**Directions**
Could you copy out each of the following lines word for word?

##### Material supplied #####

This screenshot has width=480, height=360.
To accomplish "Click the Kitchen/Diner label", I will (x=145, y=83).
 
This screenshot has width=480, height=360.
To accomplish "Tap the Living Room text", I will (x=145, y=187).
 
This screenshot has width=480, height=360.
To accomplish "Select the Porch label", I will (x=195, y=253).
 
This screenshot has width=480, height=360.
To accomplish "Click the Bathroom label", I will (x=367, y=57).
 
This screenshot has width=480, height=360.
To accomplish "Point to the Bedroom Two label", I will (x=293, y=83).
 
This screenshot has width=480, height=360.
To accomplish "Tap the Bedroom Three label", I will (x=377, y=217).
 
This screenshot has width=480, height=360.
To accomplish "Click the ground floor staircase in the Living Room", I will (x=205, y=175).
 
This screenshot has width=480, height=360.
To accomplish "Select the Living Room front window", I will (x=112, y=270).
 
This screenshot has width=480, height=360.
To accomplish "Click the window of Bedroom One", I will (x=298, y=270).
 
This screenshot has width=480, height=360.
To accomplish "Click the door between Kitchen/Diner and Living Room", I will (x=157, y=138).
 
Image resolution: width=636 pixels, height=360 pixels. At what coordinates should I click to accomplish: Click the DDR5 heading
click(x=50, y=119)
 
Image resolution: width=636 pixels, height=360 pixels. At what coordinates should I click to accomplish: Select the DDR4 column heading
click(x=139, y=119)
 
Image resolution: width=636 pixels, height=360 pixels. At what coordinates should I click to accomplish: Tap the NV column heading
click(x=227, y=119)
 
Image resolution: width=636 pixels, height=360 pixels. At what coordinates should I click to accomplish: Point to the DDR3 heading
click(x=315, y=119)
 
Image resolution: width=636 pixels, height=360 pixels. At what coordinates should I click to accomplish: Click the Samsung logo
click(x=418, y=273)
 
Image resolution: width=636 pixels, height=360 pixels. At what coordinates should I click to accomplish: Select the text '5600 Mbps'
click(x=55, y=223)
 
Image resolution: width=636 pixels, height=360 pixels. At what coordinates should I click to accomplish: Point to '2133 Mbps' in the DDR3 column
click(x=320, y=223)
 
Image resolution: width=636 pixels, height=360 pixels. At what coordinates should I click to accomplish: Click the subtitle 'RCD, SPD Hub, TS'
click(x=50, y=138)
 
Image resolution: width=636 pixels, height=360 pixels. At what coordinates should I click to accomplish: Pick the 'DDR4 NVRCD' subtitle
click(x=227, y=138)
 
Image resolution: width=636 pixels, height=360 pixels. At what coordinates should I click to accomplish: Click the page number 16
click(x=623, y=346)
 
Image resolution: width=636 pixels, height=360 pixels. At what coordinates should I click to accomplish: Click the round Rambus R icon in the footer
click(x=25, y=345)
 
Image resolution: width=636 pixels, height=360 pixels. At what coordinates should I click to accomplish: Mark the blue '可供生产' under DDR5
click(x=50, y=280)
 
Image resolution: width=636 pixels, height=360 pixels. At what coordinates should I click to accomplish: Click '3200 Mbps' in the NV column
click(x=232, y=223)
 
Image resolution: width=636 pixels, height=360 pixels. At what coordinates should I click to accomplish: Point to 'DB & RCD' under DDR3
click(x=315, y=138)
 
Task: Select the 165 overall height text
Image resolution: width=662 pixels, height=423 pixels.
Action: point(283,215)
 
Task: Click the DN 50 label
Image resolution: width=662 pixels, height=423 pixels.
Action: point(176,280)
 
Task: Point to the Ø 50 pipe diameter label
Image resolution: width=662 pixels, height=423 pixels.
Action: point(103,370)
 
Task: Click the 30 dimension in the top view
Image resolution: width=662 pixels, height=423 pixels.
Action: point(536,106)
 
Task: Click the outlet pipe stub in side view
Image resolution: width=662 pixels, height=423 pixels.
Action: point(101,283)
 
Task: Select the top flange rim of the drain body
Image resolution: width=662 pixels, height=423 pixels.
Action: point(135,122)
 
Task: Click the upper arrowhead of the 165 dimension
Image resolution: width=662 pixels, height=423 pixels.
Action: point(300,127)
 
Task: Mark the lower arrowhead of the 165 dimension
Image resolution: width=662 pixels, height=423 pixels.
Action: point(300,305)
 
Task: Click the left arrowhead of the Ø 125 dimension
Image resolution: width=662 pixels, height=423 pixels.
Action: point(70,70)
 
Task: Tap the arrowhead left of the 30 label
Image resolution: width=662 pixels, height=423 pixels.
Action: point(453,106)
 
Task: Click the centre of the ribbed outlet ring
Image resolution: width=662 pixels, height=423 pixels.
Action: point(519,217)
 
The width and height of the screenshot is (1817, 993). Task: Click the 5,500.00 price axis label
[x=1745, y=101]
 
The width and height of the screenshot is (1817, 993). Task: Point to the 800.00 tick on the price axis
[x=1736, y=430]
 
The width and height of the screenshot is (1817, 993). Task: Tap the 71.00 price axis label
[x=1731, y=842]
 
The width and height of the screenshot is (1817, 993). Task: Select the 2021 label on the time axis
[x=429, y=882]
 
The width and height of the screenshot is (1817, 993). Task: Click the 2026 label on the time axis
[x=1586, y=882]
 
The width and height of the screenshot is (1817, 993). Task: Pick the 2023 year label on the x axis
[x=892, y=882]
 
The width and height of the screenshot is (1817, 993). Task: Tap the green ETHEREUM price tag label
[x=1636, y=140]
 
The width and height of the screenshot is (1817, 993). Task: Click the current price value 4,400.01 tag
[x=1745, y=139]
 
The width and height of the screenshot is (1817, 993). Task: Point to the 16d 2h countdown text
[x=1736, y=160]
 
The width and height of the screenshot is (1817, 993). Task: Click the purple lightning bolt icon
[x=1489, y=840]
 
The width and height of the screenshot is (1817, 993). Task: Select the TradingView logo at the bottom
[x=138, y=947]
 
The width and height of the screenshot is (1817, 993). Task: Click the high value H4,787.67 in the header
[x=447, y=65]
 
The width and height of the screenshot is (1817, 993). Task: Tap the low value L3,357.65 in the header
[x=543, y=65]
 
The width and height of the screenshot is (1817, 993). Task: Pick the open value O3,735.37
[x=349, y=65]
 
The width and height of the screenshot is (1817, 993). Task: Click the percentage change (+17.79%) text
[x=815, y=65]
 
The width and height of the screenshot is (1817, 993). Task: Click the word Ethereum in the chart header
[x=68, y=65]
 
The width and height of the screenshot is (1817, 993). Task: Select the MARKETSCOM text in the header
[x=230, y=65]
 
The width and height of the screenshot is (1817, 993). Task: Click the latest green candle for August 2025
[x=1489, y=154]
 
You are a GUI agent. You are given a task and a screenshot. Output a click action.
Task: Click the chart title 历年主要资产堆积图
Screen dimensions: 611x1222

#####

**Output for this exercise**
This screenshot has width=480, height=360.
To accomplish "Click the Kitchen/Diner label", I will (x=145, y=83).
 
This screenshot has width=480, height=360.
To accomplish "Tap the Living Room text", I will (x=145, y=187).
 
This screenshot has width=480, height=360.
To accomplish "Select the Porch label", I will (x=195, y=253).
 
This screenshot has width=480, height=360.
To accomplish "Click the Bathroom label", I will (x=367, y=57).
 
This screenshot has width=480, height=360.
To accomplish "Point to the Bedroom Two label", I will (x=293, y=83).
 
This screenshot has width=480, height=360.
To accomplish "Tap the Bedroom Three label", I will (x=377, y=217).
 
This screenshot has width=480, height=360.
To accomplish "Click the ground floor staircase in the Living Room", I will (x=205, y=175).
 
This screenshot has width=480, height=360.
To accomplish "Select the Living Room front window", I will (x=112, y=270).
 
This screenshot has width=480, height=360.
To accomplish "Click the window of Bedroom One", I will (x=298, y=270).
 
This screenshot has width=480, height=360.
To accomplish "Click the door between Kitchen/Diner and Living Room", I will (x=157, y=138).
 
Image resolution: width=636 pixels, height=360 pixels. At what coordinates should I click to accomplish: Click the DDR5 heading
click(x=50, y=119)
 
Image resolution: width=636 pixels, height=360 pixels. At what coordinates should I click to accomplish: Select the DDR4 column heading
click(x=139, y=119)
 
Image resolution: width=636 pixels, height=360 pixels. At what coordinates should I click to accomplish: Tap the NV column heading
click(x=227, y=119)
 
Image resolution: width=636 pixels, height=360 pixels. At what coordinates should I click to accomplish: Point to the DDR3 heading
click(x=315, y=119)
 
Image resolution: width=636 pixels, height=360 pixels. At what coordinates should I click to accomplish: Click the Samsung logo
click(x=418, y=273)
 
Image resolution: width=636 pixels, height=360 pixels. At what coordinates should I click to accomplish: Select the text '5600 Mbps'
click(x=55, y=223)
 
Image resolution: width=636 pixels, height=360 pixels. At what coordinates should I click to accomplish: Point to '2133 Mbps' in the DDR3 column
click(x=320, y=223)
 
Image resolution: width=636 pixels, height=360 pixels. At what coordinates should I click to accomplish: Click the subtitle 'RCD, SPD Hub, TS'
click(x=50, y=138)
 
Image resolution: width=636 pixels, height=360 pixels. At what coordinates should I click to accomplish: Pick the 'DDR4 NVRCD' subtitle
click(x=227, y=138)
 
Image resolution: width=636 pixels, height=360 pixels. At what coordinates should I click to accomplish: Click the page number 16
click(x=623, y=346)
 
Image resolution: width=636 pixels, height=360 pixels. At what coordinates should I click to accomplish: Click the round Rambus R icon in the footer
click(x=25, y=345)
 
Image resolution: width=636 pixels, height=360 pixels. At what coordinates should I click to accomplish: Mark the blue '可供生产' under DDR5
click(x=50, y=280)
 
Image resolution: width=636 pixels, height=360 pixels. At what coordinates should I click to accomplish: Click '3200 Mbps' in the NV column
click(x=232, y=223)
 
Image resolution: width=636 pixels, height=360 pixels. At what coordinates should I click to accomplish: Point to 'DB & RCD' under DDR3
click(x=315, y=138)
 
Task: Select the 165 overall height text
Image resolution: width=662 pixels, height=423 pixels.
Action: point(283,215)
 
Task: Click the DN 50 label
Image resolution: width=662 pixels, height=423 pixels.
Action: point(176,280)
 
Task: Point to the Ø 50 pipe diameter label
Image resolution: width=662 pixels, height=423 pixels.
Action: point(103,370)
 
Task: Click the 30 dimension in the top view
Image resolution: width=662 pixels, height=423 pixels.
Action: point(536,106)
 
Task: Click the outlet pipe stub in side view
Image resolution: width=662 pixels, height=423 pixels.
Action: point(101,283)
 
Task: Select the top flange rim of the drain body
Image resolution: width=662 pixels, height=423 pixels.
Action: point(135,122)
 
Task: Click the upper arrowhead of the 165 dimension
Image resolution: width=662 pixels, height=423 pixels.
Action: point(300,127)
 
Task: Mark the lower arrowhead of the 165 dimension
Image resolution: width=662 pixels, height=423 pixels.
Action: point(300,305)
 
Task: Click the left arrowhead of the Ø 125 dimension
Image resolution: width=662 pixels, height=423 pixels.
Action: point(70,70)
 
Task: Tap the arrowhead left of the 30 label
Image resolution: width=662 pixels, height=423 pixels.
Action: point(453,106)
 
Task: Click the centre of the ribbed outlet ring
Image resolution: width=662 pixels, height=423 pixels.
Action: point(519,217)
 
The width and height of the screenshot is (1817, 993). Task: Click the 5,500.00 price axis label
[x=1745, y=101]
 
The width and height of the screenshot is (1817, 993). Task: Point to the 800.00 tick on the price axis
[x=1736, y=430]
 
The width and height of the screenshot is (1817, 993). Task: Tap the 71.00 price axis label
[x=1731, y=842]
 
The width and height of the screenshot is (1817, 993). Task: Select the 2021 label on the time axis
[x=429, y=882]
 
The width and height of the screenshot is (1817, 993). Task: Click the 2026 label on the time axis
[x=1586, y=882]
 
The width and height of the screenshot is (1817, 993). Task: Pick the 2023 year label on the x axis
[x=892, y=882]
 
The width and height of the screenshot is (1817, 993). Task: Tap the green ETHEREUM price tag label
[x=1636, y=140]
 
The width and height of the screenshot is (1817, 993). Task: Click the current price value 4,400.01 tag
[x=1745, y=139]
 
The width and height of the screenshot is (1817, 993). Task: Point to the 16d 2h countdown text
[x=1736, y=160]
 
The width and height of the screenshot is (1817, 993). Task: Click the purple lightning bolt icon
[x=1489, y=840]
 
The width and height of the screenshot is (1817, 993). Task: Select the TradingView logo at the bottom
[x=138, y=947]
 
The width and height of the screenshot is (1817, 993). Task: Click the high value H4,787.67 in the header
[x=447, y=65]
 
The width and height of the screenshot is (1817, 993). Task: Tap the low value L3,357.65 in the header
[x=543, y=65]
 
The width and height of the screenshot is (1817, 993). Task: Pick the open value O3,735.37
[x=349, y=65]
 
The width and height of the screenshot is (1817, 993). Task: Click the percentage change (+17.79%) text
[x=815, y=65]
 
The width and height of the screenshot is (1817, 993). Task: Click the word Ethereum in the chart header
[x=68, y=65]
 
The width and height of the screenshot is (1817, 993). Task: Select the MARKETSCOM text in the header
[x=230, y=65]
 
The width and height of the screenshot is (1817, 993). Task: Click the latest green candle for August 2025
[x=1489, y=154]
 
You are a GUI agent. You are given a task and a screenshot. Output a click action.
Task: Click the chart title 历年主要资产堆积图
Screen dimensions: 611x1222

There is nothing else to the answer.